Para Brasil, reforma do Conselho de Segurança precisa sair até 2015
BR

8 novembro 2013

Antonio Patriota nota que prazo coincide com aniversário de 70 anos das Nações Unidas; embaixador lembra que país apoia criação de mais assentos permanentes e não permanentes no órgão. 

Leda Letra, da Rádio ONU em Nova York.

O Brasil participa da reunião de alto nível na Assembleia Geral da ONU sobre a reforma do Conselho de Segurança. Ao discursar em Nova York, o embaixador Antonio Patriota citou desafios complexos enfrentados pelo Conselho.

Em inglês, Patriota afirmou que “a incapacidade do Conselho de Segurança em fornecer uma solução concreta para o impasse na Síria e a decisão de um país em rejeitar uma cadeira no órgão são sinais claros e preocupantes” da necessidade de reforma.

70 anos

O embaixador referiu-se à Arábia Saudita, que após ser eleito membro rotativo do órgão, decidiu não assumir o assento.

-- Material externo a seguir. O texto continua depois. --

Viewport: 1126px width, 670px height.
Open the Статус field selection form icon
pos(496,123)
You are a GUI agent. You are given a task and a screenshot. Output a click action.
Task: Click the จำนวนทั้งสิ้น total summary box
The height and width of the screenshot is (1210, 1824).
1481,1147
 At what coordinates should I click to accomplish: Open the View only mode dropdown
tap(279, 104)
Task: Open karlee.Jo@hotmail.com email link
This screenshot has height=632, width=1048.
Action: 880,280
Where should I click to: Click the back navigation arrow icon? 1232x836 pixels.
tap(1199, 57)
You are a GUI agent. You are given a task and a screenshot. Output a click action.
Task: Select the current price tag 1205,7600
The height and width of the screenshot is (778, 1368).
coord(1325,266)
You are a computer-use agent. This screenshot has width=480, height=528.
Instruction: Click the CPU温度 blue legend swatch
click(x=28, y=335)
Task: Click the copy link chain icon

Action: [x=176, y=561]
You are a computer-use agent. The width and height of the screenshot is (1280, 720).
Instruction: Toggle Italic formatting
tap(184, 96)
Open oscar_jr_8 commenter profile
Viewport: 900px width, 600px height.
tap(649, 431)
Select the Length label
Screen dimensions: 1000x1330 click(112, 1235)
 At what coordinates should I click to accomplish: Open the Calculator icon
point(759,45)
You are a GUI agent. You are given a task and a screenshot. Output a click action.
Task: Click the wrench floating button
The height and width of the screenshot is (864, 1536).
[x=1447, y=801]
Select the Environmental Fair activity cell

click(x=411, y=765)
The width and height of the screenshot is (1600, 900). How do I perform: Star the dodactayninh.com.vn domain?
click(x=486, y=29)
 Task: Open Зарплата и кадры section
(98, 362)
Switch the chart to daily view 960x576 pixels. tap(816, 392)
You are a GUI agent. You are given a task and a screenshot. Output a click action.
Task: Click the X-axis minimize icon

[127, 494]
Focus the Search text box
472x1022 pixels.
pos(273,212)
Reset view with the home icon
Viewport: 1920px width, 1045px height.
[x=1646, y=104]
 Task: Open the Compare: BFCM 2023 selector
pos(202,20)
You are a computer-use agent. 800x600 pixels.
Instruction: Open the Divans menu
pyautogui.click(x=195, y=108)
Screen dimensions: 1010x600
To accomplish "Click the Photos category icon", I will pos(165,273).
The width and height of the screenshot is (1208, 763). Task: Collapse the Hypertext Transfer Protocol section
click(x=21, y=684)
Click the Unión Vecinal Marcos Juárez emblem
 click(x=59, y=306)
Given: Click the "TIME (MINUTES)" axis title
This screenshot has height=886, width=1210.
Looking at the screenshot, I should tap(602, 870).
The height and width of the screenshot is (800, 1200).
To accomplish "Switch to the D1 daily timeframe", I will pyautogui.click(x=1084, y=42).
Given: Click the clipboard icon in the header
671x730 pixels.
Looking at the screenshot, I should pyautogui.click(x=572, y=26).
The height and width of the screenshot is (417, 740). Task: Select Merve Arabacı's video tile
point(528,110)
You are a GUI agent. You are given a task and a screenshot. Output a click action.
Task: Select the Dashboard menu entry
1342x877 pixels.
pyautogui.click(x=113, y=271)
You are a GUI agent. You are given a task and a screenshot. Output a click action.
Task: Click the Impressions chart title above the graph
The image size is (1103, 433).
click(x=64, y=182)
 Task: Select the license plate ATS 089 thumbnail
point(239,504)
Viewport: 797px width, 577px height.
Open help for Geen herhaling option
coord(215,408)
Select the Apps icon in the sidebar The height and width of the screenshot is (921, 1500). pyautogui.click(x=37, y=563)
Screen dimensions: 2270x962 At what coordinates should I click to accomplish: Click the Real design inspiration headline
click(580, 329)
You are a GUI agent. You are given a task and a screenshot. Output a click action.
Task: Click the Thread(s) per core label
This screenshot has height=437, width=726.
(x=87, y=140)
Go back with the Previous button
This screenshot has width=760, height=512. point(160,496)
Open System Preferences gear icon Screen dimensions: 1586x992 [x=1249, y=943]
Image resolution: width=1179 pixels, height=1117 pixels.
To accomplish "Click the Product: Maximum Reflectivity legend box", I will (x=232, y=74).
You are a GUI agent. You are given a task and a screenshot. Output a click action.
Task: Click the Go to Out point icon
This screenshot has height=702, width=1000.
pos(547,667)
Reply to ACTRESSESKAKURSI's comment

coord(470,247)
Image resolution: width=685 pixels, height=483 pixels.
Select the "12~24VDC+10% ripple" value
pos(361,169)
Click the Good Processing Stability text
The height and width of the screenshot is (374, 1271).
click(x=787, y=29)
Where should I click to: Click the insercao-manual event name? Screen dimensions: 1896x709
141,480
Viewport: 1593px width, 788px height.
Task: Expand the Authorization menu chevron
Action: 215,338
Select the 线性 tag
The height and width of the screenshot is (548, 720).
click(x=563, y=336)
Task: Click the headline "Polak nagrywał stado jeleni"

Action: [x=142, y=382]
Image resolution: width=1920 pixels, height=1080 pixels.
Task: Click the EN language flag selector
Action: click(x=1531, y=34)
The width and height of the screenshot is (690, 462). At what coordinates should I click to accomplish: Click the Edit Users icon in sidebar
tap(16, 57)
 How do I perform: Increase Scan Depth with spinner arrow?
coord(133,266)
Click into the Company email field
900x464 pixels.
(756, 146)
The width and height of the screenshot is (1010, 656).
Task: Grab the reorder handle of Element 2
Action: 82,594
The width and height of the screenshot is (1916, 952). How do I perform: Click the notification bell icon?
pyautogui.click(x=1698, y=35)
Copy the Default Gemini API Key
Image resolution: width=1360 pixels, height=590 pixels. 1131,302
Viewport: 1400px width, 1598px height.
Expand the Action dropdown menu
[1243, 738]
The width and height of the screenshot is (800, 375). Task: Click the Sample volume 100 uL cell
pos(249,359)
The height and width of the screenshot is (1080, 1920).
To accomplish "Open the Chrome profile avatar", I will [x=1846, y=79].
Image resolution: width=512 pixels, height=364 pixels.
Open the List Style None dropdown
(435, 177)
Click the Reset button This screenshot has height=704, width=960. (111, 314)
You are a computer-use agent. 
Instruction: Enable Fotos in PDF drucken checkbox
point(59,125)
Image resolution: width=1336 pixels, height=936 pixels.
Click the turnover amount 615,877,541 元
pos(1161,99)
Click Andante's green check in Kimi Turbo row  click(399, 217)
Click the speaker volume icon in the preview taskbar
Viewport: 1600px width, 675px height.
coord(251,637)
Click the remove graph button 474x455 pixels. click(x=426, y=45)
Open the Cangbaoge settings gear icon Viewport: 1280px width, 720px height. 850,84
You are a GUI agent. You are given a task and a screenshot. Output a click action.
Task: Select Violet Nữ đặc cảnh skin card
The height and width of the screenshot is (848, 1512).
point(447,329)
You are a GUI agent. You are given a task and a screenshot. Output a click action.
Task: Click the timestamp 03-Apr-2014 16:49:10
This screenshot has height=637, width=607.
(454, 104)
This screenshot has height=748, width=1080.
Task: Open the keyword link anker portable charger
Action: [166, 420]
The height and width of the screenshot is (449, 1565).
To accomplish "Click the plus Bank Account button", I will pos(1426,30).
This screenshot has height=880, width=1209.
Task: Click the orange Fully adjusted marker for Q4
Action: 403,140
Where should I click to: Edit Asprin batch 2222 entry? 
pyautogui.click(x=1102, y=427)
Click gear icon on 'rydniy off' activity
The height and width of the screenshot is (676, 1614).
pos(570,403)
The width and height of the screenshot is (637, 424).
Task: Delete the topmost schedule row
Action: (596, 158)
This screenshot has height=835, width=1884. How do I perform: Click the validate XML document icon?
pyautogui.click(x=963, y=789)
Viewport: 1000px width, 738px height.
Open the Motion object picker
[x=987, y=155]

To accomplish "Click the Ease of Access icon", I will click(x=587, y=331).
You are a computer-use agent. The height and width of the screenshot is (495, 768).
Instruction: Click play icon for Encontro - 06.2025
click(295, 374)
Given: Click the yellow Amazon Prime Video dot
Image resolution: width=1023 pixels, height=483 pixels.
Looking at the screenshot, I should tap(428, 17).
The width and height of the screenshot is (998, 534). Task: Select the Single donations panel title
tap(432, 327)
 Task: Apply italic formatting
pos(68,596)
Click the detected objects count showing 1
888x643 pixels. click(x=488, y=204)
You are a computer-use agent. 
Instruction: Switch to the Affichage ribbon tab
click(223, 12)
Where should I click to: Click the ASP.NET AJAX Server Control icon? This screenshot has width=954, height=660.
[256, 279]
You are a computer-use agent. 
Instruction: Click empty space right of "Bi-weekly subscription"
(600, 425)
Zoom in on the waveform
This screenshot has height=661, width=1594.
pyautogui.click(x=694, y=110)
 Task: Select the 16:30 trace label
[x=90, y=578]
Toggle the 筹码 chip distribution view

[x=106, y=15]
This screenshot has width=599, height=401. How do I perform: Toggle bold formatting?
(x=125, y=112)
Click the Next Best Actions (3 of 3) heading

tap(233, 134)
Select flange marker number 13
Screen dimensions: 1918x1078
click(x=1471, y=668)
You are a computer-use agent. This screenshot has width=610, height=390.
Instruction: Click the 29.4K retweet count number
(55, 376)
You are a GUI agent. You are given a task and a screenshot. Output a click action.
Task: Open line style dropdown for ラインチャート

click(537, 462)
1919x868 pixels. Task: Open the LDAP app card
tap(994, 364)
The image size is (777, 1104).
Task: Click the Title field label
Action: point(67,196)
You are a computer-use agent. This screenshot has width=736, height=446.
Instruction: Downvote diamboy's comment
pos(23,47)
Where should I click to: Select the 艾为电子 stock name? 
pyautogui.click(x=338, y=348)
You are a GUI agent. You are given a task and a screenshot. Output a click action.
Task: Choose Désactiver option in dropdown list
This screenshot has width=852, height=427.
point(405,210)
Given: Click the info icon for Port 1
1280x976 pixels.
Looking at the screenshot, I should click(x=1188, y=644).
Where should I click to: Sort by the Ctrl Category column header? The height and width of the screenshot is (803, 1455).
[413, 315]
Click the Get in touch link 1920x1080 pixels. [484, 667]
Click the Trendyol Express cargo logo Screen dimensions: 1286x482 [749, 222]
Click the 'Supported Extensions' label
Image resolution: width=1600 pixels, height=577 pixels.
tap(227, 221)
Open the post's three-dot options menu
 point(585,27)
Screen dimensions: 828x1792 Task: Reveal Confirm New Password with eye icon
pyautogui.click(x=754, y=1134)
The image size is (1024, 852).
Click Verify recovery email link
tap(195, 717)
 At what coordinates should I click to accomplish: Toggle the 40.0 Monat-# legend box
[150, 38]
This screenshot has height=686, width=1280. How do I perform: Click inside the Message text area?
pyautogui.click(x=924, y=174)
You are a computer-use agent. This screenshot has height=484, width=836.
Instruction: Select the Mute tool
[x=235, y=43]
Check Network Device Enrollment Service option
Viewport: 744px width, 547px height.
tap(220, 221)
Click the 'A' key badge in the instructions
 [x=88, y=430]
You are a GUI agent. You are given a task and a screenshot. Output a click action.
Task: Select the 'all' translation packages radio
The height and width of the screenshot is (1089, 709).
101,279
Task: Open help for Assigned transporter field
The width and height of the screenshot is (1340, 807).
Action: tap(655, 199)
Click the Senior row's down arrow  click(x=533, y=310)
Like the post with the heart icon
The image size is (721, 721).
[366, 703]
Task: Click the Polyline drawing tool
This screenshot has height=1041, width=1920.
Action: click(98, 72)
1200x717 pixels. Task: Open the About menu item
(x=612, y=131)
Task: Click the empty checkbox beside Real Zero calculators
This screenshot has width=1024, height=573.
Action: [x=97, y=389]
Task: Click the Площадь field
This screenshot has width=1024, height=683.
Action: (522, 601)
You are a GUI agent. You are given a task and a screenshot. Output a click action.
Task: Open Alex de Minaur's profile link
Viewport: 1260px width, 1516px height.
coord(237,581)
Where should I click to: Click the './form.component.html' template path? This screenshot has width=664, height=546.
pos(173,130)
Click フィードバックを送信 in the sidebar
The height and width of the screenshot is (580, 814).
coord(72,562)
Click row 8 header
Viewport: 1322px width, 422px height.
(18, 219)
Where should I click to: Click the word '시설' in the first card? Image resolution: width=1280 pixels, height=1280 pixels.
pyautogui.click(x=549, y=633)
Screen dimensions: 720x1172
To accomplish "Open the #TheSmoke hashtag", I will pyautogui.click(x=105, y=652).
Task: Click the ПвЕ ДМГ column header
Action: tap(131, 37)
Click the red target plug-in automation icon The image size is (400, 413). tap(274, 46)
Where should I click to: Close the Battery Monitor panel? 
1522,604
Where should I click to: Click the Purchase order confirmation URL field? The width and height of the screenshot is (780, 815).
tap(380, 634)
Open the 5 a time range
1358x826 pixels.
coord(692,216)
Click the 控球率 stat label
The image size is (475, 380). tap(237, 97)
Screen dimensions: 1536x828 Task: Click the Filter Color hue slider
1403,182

Segundo Antonio Patriota, o Brasil acredita que 2015 representa um prazo adequado para se alcançar um resultado sobre a reforma. O embaixador lembrou que no mesmo ano, as Nações Unidas irão completar 70 anos.

Urgência 

O embaixador destacou ainda que os debates sobre mudanças no Conselho de Segurança já duram duas décadas. Ele afirmou que o Brasil está “ansioso para contribuir com a reforma urgente do Conselho”.

Antonio Patriota disse que o país defende o aumento dos assentos permanentes e não permanentes. O Conselho de Segurança foi estabelecido com a assinatura da Carta das Nações Unidas, em 1945.

Desde então, o órgão tem cinco membros permanentes com poder de veto nas decisões: China, Estados Unidos, França, Grã-Bretanha e Rússia.

Os outros 10 membros do Conselho são rotativos e eleitos para exercer um mandato de dois anos, cada.

As negociações sobre a reforma da estrutura do órgão envolvem a questão do veto, representação regional, o total de países membros e os metódos de trabalho. O assunto está sendo discutido na Assembleia Geral até esta sexta-feira.